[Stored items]
== Segment start ==
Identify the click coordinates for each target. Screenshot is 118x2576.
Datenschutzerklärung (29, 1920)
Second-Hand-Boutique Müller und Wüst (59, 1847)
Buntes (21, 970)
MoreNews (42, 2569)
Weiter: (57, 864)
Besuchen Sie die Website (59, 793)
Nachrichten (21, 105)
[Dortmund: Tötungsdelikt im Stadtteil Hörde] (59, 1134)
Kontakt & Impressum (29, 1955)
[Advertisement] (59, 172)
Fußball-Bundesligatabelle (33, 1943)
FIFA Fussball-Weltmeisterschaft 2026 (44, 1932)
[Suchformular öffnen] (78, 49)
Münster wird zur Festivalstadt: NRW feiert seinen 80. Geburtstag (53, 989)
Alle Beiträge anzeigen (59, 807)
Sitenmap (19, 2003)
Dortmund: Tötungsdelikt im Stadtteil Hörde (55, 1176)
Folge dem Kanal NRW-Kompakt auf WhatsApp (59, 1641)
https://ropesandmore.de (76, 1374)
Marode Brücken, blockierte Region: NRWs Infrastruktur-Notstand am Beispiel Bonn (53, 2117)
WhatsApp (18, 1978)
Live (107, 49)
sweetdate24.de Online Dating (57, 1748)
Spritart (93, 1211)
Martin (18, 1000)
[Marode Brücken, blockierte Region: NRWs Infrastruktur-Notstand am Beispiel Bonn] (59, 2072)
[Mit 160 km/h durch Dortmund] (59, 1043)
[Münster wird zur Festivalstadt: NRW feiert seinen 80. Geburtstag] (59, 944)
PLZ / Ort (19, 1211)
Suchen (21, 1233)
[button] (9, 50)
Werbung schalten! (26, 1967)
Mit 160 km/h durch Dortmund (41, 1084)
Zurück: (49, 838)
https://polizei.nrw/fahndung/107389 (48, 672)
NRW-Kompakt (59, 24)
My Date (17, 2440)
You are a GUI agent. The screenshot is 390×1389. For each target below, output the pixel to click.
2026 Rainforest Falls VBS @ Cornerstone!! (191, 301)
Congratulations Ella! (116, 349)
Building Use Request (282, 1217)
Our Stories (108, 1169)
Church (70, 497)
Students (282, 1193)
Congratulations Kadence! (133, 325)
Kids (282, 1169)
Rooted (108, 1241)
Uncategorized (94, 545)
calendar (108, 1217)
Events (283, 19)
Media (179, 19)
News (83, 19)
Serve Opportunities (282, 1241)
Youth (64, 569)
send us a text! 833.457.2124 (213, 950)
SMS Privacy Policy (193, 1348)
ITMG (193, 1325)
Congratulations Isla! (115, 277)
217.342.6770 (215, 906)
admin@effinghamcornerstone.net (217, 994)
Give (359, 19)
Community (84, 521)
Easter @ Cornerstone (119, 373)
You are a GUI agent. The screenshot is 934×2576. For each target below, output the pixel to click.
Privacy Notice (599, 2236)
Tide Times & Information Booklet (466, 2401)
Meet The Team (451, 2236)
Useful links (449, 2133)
== Segment end ==
WORK INSTRUCTIONS: Reproduce the lines above, beginning at the line with "My Date (17, 2440)" and stopping after the line with "Our Stories (108, 1169)", exactly as they are.

WRITTEN REPLY:
My Date (17, 2440)
You are a GUI agent. The screenshot is 390×1389. For each target below, output the pixel to click.
2026 Rainforest Falls VBS @ Cornerstone!! (191, 301)
Congratulations Ella! (116, 349)
Building Use Request (282, 1217)
Our Stories (108, 1169)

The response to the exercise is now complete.